Very slow detection of ambiguities. #472

daiyam · 2017-05-19T10:20:00Z

I want to parse a script with array range and array comprehension.
The best syntax would be:

Statement
  : 'IDENTIFIER' '=' Array ('NL' | 'EOF')

Expression
  : Operand (Operator Operand)*

Array
  : '['
    (
      Operand '..' Operand // range
      |
      'NL'* Expression
        (
          (('NL'+ | 'NL'* ',' 'NL'*) Expression)* // values
          |
          'FOR' 'IDENTIFIER' 'IN' Expression // comprehension
        )?
        'NL'*
    )
    ']'

By doing so, I get an infinity loop.
It must be due to the needed backtracking between Expression and Operand.

Anyway, I was able to have a working syntax with:

Array
  : '['
    (
      'NL'+ Expression
        (
          (('NL'+ | 'NL'* ',' 'NL'*) Expression)*
          |
          'FOR' 'IDENTIFIER' 'IN' Expression
        )?
        'NL'*
      |
      Operand
        (
          '..' Operand
          |
            (Operator Operand)*
            (
              (('NL'+ | 'NL'* ',' 'NL'*) Expression)*
              |
              'FOR' 'IDENTIFIER' 'IN' Expression
            )?
            'NL'*
        )
    )

The text was updated successfully, but these errors were encountered:

bd82 · 2017-05-19T18:10:15Z

Can you provide a minimal parser that reproduces the infinite loop?

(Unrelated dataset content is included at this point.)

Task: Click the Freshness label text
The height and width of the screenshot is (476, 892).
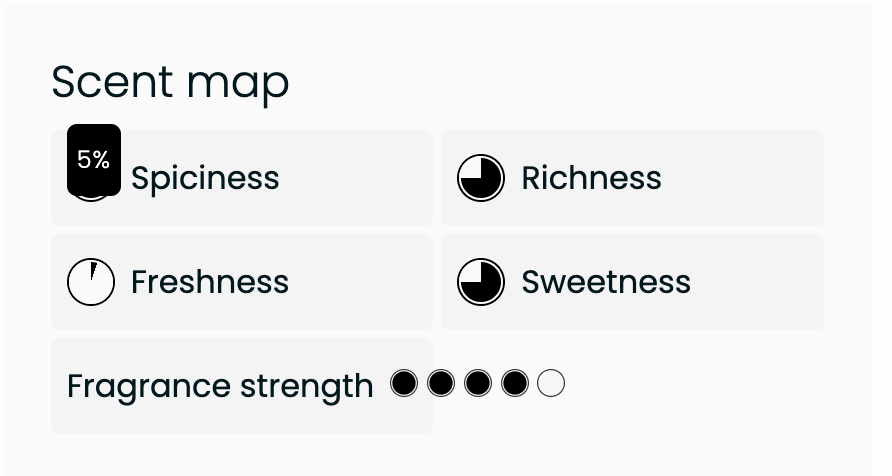Action: pos(210,282)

While it does seem to make sense to have an ambiguity between range operator in an array
and general operators in expression, a runtime infinite loop should not happen or at least be detected earlier.

daiyam · 2017-05-19T22:26:23Z

Hi @bd82,

After preparing the test case, I've discovered:
There is no infinite loop and the conflict is detected but performSelfAnalysis() takes a very long time.

With the invalid rule:

Ambiguous alternatives: <1 ,2> in <OR> inside <Array> Rule,
<STRING, LEFT_SQUARE, STRING, RIGHT_SQUARE, RIGHT_SQUARE> may appears as a prefix path in all these alternatives.
To Resolve this, try one of of the following: 
...
    at Function.Parser.performSelfAnalysis
...

real	1m16.449s
user	1m14.429s
sys	0m0.583s

With the working rule:

real	0m0.289s
user	0m0.246s
sys	0m0.042s

The more rule I add the more time it takes.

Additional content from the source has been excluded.